Stored items:
:::::

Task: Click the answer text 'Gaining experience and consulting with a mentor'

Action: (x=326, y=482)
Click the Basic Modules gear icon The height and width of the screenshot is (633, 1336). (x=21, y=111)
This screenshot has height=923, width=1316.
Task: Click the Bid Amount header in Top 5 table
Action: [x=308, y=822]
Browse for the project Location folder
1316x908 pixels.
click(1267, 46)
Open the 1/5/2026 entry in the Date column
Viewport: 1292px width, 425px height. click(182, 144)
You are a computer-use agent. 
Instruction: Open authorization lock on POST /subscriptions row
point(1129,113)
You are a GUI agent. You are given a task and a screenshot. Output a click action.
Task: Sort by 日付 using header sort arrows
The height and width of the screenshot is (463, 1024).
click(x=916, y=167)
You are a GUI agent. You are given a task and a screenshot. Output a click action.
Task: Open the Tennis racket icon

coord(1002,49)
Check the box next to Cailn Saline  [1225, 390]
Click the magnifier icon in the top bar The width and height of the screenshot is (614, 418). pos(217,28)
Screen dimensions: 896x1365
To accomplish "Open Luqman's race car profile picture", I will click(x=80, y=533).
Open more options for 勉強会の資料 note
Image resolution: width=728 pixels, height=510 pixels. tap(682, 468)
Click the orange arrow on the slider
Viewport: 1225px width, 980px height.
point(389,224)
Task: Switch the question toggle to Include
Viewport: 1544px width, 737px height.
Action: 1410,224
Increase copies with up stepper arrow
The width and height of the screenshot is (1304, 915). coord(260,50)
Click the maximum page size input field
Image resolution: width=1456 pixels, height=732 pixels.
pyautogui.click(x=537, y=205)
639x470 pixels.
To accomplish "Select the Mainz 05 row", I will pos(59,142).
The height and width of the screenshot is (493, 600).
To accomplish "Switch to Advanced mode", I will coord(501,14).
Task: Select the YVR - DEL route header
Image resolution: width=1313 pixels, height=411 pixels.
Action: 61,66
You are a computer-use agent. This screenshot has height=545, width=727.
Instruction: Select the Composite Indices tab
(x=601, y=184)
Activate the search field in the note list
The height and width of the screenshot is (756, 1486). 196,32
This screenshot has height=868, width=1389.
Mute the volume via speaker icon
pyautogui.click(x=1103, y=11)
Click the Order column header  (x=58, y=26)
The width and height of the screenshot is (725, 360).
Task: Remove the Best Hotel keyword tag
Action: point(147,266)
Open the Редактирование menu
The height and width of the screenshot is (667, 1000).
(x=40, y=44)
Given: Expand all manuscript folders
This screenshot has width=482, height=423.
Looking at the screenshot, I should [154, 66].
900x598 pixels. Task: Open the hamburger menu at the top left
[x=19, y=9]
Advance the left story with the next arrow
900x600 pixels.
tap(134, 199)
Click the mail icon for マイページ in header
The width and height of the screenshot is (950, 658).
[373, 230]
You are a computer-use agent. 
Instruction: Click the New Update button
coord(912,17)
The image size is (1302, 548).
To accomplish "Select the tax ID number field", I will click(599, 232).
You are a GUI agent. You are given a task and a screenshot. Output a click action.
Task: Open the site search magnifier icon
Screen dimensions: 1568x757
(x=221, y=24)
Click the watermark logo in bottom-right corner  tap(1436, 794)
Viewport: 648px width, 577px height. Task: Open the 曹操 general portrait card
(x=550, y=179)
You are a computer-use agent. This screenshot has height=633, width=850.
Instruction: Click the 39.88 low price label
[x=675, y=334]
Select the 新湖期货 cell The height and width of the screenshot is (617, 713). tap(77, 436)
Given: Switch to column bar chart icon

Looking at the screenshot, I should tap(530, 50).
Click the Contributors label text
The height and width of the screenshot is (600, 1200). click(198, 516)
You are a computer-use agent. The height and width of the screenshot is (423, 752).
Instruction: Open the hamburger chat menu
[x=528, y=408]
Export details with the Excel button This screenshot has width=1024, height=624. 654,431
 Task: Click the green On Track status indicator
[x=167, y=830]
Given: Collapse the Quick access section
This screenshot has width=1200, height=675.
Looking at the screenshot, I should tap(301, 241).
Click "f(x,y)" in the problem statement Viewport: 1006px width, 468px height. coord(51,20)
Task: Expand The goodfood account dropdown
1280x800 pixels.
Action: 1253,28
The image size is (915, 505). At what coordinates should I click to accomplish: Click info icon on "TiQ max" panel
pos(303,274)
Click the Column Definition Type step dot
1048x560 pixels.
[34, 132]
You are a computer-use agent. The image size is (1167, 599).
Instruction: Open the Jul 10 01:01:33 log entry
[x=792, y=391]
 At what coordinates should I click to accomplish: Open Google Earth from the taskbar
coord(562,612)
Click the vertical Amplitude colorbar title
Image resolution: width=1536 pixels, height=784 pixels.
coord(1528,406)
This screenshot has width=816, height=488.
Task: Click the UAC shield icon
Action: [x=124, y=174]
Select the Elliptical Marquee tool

:::::

TO DO —
Please restate each record exactly as it reads.

SOLUTION FOR THIS PROBLEM —
Task: Click the answer text 'Gaining experience and consulting with a mentor'

Action: (x=326, y=482)
Click the Basic Modules gear icon The height and width of the screenshot is (633, 1336). (x=21, y=111)
This screenshot has height=923, width=1316.
Task: Click the Bid Amount header in Top 5 table
Action: [x=308, y=822]
Browse for the project Location folder
1316x908 pixels.
click(1267, 46)
Open the 1/5/2026 entry in the Date column
Viewport: 1292px width, 425px height. click(182, 144)
You are a computer-use agent. 
Instruction: Open authorization lock on POST /subscriptions row
point(1129,113)
You are a GUI agent. You are given a task and a screenshot. Output a click action.
Task: Sort by 日付 using header sort arrows
The height and width of the screenshot is (463, 1024).
click(x=916, y=167)
You are a GUI agent. You are given a task and a screenshot. Output a click action.
Task: Open the Tennis racket icon

coord(1002,49)
Check the box next to Cailn Saline  [1225, 390]
Click the magnifier icon in the top bar The width and height of the screenshot is (614, 418). pos(217,28)
Screen dimensions: 896x1365
To accomplish "Open Luqman's race car profile picture", I will click(x=80, y=533).
Open more options for 勉強会の資料 note
Image resolution: width=728 pixels, height=510 pixels. tap(682, 468)
Click the orange arrow on the slider
Viewport: 1225px width, 980px height.
point(389,224)
Task: Switch the question toggle to Include
Viewport: 1544px width, 737px height.
Action: 1410,224
Increase copies with up stepper arrow
The width and height of the screenshot is (1304, 915). coord(260,50)
Click the maximum page size input field
Image resolution: width=1456 pixels, height=732 pixels.
pyautogui.click(x=537, y=205)
639x470 pixels.
To accomplish "Select the Mainz 05 row", I will pos(59,142).
The height and width of the screenshot is (493, 600).
To accomplish "Switch to Advanced mode", I will coord(501,14).
Task: Select the YVR - DEL route header
Image resolution: width=1313 pixels, height=411 pixels.
Action: 61,66
You are a computer-use agent. This screenshot has height=545, width=727.
Instruction: Select the Composite Indices tab
(x=601, y=184)
Activate the search field in the note list
The height and width of the screenshot is (756, 1486). 196,32
This screenshot has height=868, width=1389.
Mute the volume via speaker icon
pyautogui.click(x=1103, y=11)
Click the Order column header  (x=58, y=26)
The width and height of the screenshot is (725, 360).
Task: Remove the Best Hotel keyword tag
Action: point(147,266)
Open the Редактирование menu
The height and width of the screenshot is (667, 1000).
(x=40, y=44)
Given: Expand all manuscript folders
This screenshot has width=482, height=423.
Looking at the screenshot, I should [154, 66].
900x598 pixels. Task: Open the hamburger menu at the top left
[x=19, y=9]
Advance the left story with the next arrow
900x600 pixels.
tap(134, 199)
Click the mail icon for マイページ in header
The width and height of the screenshot is (950, 658).
[373, 230]
You are a computer-use agent. 
Instruction: Click the New Update button
coord(912,17)
The image size is (1302, 548).
To accomplish "Select the tax ID number field", I will click(599, 232).
You are a GUI agent. You are given a task and a screenshot. Output a click action.
Task: Open the site search magnifier icon
Screen dimensions: 1568x757
(x=221, y=24)
Click the watermark logo in bottom-right corner  tap(1436, 794)
Viewport: 648px width, 577px height. Task: Open the 曹操 general portrait card
(x=550, y=179)
You are a computer-use agent. This screenshot has height=633, width=850.
Instruction: Click the 39.88 low price label
[x=675, y=334]
Select the 新湖期货 cell The height and width of the screenshot is (617, 713). tap(77, 436)
Given: Switch to column bar chart icon

Looking at the screenshot, I should tap(530, 50).
Click the Contributors label text
The height and width of the screenshot is (600, 1200). click(198, 516)
You are a computer-use agent. The height and width of the screenshot is (423, 752).
Instruction: Open the hamburger chat menu
[x=528, y=408]
Export details with the Excel button This screenshot has width=1024, height=624. 654,431
 Task: Click the green On Track status indicator
[x=167, y=830]
Given: Collapse the Quick access section
This screenshot has width=1200, height=675.
Looking at the screenshot, I should tap(301, 241).
Click "f(x,y)" in the problem statement Viewport: 1006px width, 468px height. coord(51,20)
Task: Expand The goodfood account dropdown
1280x800 pixels.
Action: 1253,28
The image size is (915, 505). At what coordinates should I click to accomplish: Click info icon on "TiQ max" panel
pos(303,274)
Click the Column Definition Type step dot
1048x560 pixels.
[34, 132]
You are a computer-use agent. The image size is (1167, 599).
Instruction: Open the Jul 10 01:01:33 log entry
[x=792, y=391]
 At what coordinates should I click to accomplish: Open Google Earth from the taskbar
coord(562,612)
Click the vertical Amplitude colorbar title
Image resolution: width=1536 pixels, height=784 pixels.
coord(1528,406)
This screenshot has width=816, height=488.
Task: Click the UAC shield icon
Action: [x=124, y=174]
Select the Elliptical Marquee tool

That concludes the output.